Collected data:
#####

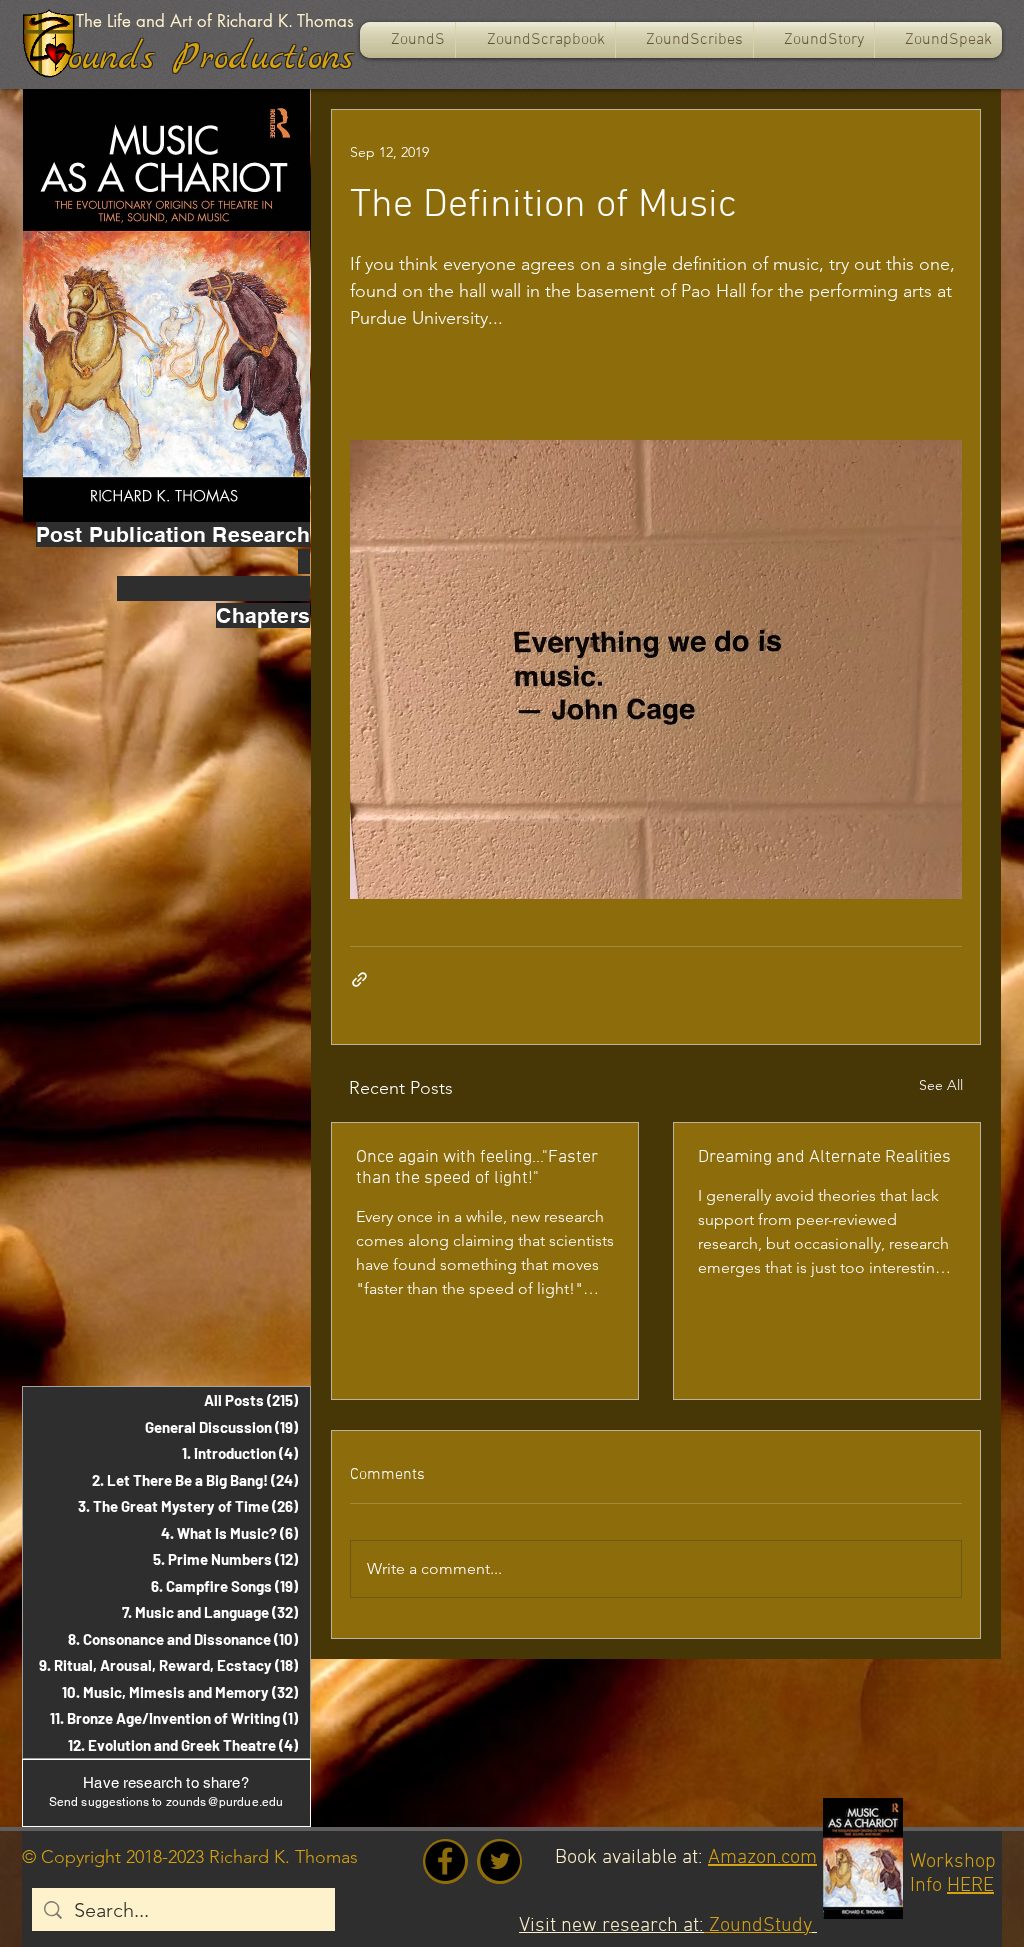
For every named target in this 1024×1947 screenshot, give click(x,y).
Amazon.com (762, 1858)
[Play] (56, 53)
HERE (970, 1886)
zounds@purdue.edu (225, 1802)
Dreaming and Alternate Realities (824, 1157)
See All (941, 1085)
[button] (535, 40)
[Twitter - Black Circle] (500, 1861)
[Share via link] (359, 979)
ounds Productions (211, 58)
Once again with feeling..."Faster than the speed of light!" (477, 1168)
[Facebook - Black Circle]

#####

An exact copy of all the entries above is required, with every picture left out.

For every named target in this 1024×1947 screenshot, give click(x,y).
Amazon.com (762, 1858)
[Play] (56, 53)
HERE (970, 1886)
zounds@purdue.edu (225, 1802)
Dreaming and Alternate Realities (824, 1157)
See All (941, 1085)
[button] (535, 40)
[Twitter - Black Circle] (500, 1861)
[Share via link] (359, 979)
ounds Productions (211, 58)
Once again with feeling..."Faster than the speed of light!" (477, 1168)
[Facebook - Black Circle]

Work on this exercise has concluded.